“Somewhere reasonably salubrious. Is salubrious the word I want, Yashim?”

“Possibly. Your—informant—he wasn’t there himself?”

“Not that he told me. Don’t you want to know where?”

“Of course I want to know.”

“It’s some sort of gardens,” Preen explained. “Along the Bosphorus.”

“Ah.” Perhaps salubrious was the word Preen wanted: all things are relative, after all.

“There’s a kiosk there, apparently, perfectly clean. There are even little lanterns in the trees.” Preen sounded almost wistful. “You can sit there and talk, and watch the boats in the straits, and have a coffee or a pipe.”

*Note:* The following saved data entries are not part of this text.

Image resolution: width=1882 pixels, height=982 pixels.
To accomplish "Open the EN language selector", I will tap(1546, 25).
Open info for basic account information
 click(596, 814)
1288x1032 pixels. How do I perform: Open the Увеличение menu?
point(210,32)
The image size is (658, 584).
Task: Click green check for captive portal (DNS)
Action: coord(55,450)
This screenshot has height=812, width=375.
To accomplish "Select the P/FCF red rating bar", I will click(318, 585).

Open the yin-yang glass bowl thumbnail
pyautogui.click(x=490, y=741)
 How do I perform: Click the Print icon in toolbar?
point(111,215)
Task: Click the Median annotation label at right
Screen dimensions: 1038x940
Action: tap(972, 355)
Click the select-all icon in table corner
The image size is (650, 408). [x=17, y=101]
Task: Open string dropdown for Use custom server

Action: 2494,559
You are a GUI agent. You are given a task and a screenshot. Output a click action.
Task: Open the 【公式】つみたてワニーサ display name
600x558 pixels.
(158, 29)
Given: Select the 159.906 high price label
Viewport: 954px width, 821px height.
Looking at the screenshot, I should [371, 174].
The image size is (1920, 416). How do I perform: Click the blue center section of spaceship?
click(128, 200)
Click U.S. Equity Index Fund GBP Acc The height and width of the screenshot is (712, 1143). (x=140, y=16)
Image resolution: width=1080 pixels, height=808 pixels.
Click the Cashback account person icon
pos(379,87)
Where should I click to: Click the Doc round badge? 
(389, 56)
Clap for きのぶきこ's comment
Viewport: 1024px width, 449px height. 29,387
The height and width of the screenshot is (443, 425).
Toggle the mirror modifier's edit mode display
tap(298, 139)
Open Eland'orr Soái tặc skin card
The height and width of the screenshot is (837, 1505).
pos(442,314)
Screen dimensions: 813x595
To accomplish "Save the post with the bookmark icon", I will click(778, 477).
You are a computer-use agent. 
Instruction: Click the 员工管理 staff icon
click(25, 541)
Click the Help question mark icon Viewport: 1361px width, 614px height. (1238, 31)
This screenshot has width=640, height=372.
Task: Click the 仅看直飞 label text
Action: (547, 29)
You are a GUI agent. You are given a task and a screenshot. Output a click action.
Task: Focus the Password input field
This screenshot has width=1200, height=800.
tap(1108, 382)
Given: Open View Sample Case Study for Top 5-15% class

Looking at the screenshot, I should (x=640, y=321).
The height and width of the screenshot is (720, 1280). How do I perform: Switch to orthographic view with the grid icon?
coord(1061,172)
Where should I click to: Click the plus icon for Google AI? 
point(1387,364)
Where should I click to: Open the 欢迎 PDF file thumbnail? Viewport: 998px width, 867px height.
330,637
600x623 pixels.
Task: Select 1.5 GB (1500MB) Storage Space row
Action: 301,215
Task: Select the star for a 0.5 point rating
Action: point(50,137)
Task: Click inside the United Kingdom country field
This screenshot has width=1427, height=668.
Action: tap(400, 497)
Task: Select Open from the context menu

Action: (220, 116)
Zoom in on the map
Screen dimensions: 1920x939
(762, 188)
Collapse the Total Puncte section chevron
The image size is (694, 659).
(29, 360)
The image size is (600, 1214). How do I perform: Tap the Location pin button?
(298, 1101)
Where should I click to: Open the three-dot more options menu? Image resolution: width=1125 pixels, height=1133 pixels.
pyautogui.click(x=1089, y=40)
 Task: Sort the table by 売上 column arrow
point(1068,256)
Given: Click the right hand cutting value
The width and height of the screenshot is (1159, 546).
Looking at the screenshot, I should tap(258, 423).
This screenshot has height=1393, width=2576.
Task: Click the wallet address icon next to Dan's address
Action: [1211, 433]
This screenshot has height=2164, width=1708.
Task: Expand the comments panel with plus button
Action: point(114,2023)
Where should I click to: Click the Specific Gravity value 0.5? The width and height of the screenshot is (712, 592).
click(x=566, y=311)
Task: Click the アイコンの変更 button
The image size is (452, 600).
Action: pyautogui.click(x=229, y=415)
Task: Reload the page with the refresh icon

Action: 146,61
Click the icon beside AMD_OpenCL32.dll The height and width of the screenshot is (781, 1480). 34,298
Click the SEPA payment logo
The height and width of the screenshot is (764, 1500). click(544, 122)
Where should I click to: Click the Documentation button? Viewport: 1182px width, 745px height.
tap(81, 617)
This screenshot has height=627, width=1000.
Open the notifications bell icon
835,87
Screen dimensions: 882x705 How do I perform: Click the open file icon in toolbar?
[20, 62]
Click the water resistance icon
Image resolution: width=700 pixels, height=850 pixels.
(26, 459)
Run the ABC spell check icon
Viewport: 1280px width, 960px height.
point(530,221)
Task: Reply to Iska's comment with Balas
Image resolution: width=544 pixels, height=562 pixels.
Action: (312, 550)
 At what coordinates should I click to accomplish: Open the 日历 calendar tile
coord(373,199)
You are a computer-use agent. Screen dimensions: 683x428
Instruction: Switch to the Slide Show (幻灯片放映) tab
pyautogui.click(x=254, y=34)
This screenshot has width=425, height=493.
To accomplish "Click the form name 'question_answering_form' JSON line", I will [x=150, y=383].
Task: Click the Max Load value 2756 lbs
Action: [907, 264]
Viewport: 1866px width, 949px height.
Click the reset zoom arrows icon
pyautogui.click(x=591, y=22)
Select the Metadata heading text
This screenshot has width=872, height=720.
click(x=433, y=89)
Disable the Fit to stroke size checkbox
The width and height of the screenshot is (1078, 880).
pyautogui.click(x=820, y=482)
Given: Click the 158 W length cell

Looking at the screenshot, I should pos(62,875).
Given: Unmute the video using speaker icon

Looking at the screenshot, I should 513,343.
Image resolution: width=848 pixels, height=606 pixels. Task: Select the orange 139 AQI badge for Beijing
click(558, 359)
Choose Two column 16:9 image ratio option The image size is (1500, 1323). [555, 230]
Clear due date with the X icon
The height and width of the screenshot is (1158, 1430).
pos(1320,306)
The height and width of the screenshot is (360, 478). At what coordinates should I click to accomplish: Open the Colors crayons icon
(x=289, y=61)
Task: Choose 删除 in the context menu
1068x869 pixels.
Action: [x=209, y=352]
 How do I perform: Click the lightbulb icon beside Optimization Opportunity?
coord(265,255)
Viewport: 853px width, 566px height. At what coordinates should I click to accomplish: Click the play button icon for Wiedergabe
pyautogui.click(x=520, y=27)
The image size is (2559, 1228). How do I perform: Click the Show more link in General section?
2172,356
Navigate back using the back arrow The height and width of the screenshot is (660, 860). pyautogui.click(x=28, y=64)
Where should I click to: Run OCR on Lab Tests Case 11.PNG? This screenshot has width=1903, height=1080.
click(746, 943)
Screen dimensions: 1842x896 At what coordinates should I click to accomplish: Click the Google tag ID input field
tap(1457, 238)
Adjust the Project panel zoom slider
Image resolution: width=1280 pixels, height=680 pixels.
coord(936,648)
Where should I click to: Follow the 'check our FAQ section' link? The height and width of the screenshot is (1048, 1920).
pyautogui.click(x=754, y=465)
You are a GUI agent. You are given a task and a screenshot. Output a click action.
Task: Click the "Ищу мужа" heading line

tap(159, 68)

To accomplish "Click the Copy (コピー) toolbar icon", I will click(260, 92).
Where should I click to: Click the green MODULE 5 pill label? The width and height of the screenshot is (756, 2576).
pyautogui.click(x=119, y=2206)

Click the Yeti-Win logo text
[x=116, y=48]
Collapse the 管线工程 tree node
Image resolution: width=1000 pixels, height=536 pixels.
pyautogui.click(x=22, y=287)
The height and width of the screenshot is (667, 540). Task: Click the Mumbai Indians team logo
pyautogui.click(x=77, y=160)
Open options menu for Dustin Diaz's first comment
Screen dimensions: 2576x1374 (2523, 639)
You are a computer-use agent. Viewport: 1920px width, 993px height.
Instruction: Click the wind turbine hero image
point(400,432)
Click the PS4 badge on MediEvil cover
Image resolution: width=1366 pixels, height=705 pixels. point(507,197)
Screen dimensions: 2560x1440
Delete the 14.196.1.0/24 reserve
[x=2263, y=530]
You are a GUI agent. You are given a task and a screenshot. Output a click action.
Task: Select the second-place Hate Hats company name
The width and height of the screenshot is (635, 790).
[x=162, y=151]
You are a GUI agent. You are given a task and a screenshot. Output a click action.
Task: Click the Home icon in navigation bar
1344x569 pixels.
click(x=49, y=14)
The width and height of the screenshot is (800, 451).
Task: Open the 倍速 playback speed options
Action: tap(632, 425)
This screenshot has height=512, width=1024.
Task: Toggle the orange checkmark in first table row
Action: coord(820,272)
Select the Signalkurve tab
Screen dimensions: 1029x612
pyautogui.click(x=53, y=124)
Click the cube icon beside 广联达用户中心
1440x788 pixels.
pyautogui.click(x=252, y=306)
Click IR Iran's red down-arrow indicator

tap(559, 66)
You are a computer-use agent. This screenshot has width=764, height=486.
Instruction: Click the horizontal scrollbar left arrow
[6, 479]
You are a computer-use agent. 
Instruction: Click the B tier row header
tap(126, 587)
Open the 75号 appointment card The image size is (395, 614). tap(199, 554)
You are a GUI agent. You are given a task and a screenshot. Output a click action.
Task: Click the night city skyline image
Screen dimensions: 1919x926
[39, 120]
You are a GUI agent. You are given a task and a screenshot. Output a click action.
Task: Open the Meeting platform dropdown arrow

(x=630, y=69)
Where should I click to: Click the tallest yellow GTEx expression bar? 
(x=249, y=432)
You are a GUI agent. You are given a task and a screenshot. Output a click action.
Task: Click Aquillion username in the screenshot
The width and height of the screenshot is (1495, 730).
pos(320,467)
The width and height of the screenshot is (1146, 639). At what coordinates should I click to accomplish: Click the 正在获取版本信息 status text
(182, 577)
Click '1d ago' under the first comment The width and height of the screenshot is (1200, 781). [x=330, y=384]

Or an assignation, Yashim thought. The Yeyleyi Gardens were once a favourite of the court: the sultan would take his women to picnic there, among the trees. That must have been almost a century ago. The sultans had stopped coming when the place became popular; in time it grew faintly notorious. Not entirely respectable, the Yeyleyi Gardens had been the sort of place where lovers used to arrange to meet by accident, communicating in the tender and semi-secret language of flowers. These days the encounters were more spontaneous, but even better arranged, and the language possibly mercenary. He could quite imagine it being visited—a little hopefully—by what the serask-ier called boys of good family.

“So—what? They arrived, had a pipe and a coffee, and left together?”

“So I’m told.”

“By boat?”

“I don’t know. He didn’t say anything about a boat. No, wait, I think they left in a cab.”

“All four of them together?”

“All five.”

Yashim looked up sharply. Preen tittered.

“Four came, but five left.”

“Yes, I see. And do you, Preen, know anything about this Number Five?”

“Oh, yes. He was a Russian.”

“A Russian? You’re sure?”

Yashim thought about this. Stambouliots had a tendency to mark down everyone vaguely foreign, and fair, as a Russian these days. It was a function of the late war; and of all the wars the Porte had fought with the czar’s men over the last hundred years; increasingly ending with the defeat of the sultan’s army, and further tough demands.

“I think it must have been true,” Preen said. “He was in a uniform.”

“What?!”

Preen laughed. “White, with gold braid. Very smart. Ve-ry big guy. And a sort of medal on his chest, like a star, with rays.”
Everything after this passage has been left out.